**** PASSAGE PROVIDED ****

7,8-Dihydroxyflavone, a TrkB agonist, attenuates behavioral abnormalities and neurotoxicity in mice after administration of methamphetamine.

RATIONALE

It is widely recognized that methamphetamine (METH) induces behavioral abnormalities and dopaminergic neurotoxicity in the brain. Several lines of evidence suggest a role for brain-derived neurotrophic factor (BDNF) and its specific receptor, tropomyosin-related kinase (TrkB), in METH-induced behavioral abnormalities.

OBJECTIVE

In this study, we examined whether 7,8-dihydroxyflavone (7,8-DHF), a novel potent TrkB agonist, could attenuate behavioral abnormalities and dopaminergic neurotoxicity in mice after administration of METH.

RESULTS

Pretreatment with 7,8-DHF (3.0, 10, or 30 mg/kg), but not the inactive TrkB compound, 5,7-dihydroxyflavone (5,7-DHF) (30 mg/kg), attenuated hyperlocomotion in mice after a single administration of METH (3.0 mg/kg), in a dose-dependent manner. The development of behavioral sensitization after repeated administration of METH (3.0 mg/kg/day, once daily for 5 days) was significantly attenuated by pretreatment with 7,8-DHF (10 mg/kg). Furthermore, pretreatment and subsequent administration of 7,8-DHF (10 mg/kg) attenuated the reduction of dopamine transporter (DAT) in the striatum after repeated administration of METH (3.0 mg/kg × 3 at 3-hourly intervals). Treatment with ANA-12 (0.5 mg/kg), a potent TrkB antagonist, blocked the protective effects of 7,8-DHF on the METH-induced reduction of DAT in the striatum. Moreover, 7,8-DHF attenuated microglial activation in the striatum after repeated administration of METH.

****

INSTRUCTIONS TO FOLLOW
Continue the abstract above on 7,8-dihydroxyflavone and methamphetamine in mice, starting after its last sentence.

**** INFORMATION SHOWN ****

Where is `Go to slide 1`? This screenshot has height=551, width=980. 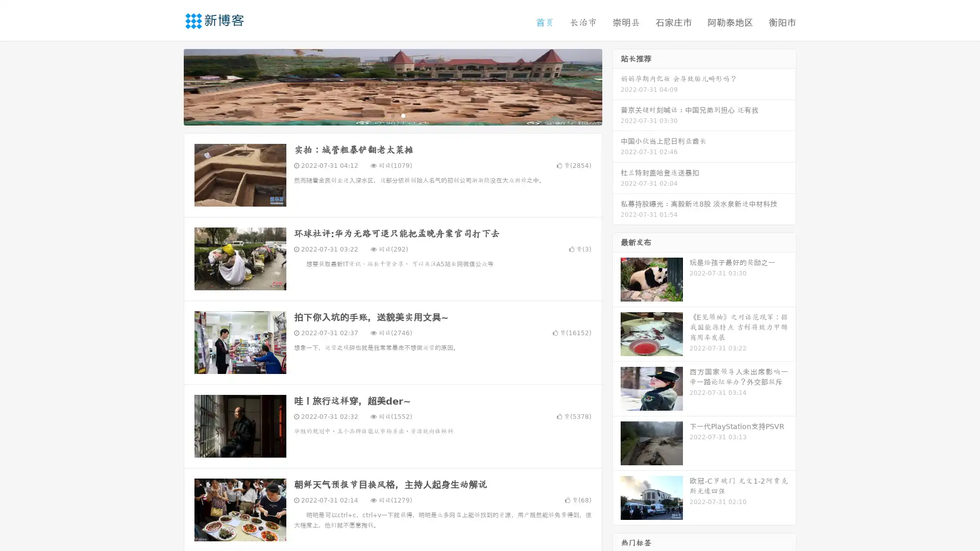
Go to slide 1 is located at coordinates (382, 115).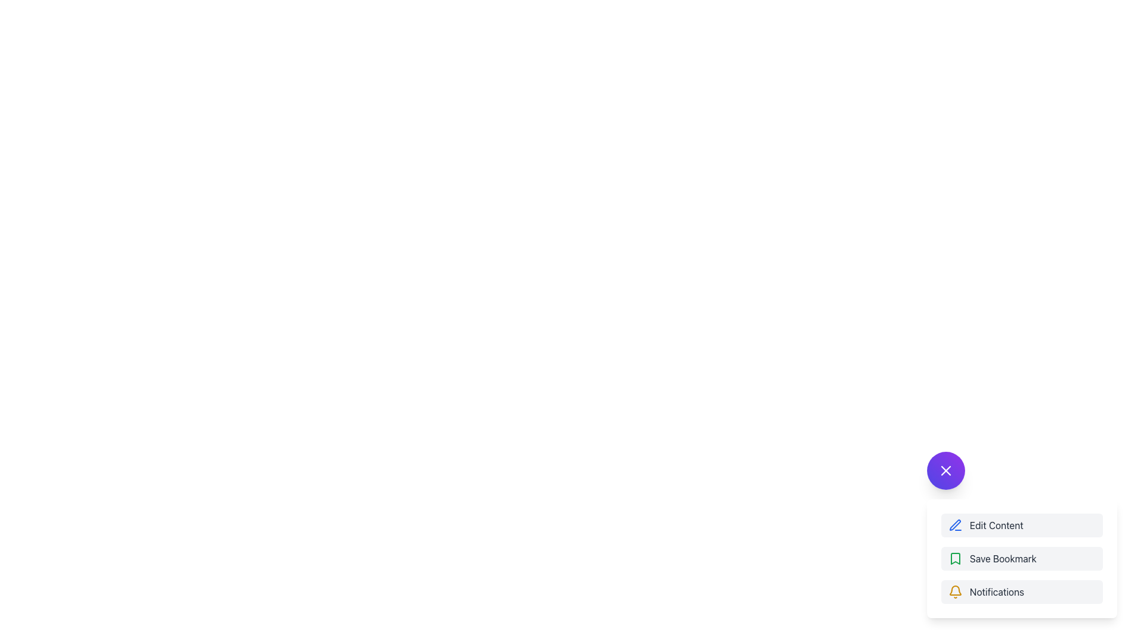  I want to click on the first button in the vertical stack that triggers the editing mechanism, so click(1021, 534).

****
**** INFORMATION SHOWN ****

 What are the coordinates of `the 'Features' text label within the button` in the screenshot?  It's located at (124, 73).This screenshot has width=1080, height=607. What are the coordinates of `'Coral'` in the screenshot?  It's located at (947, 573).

****

THE ANSWER
CONCLUSIONS

These findings suggest that 7,8-DHF can ameliorate behavioral abnormalities as well as dopaminergic neurotoxicity in mice after administration of METH. It is likely, therefore, that TrkB agonists such as 7,8-DHF may prove to be potential therapeutic drugs for several symptoms associated with METH abuse in humans.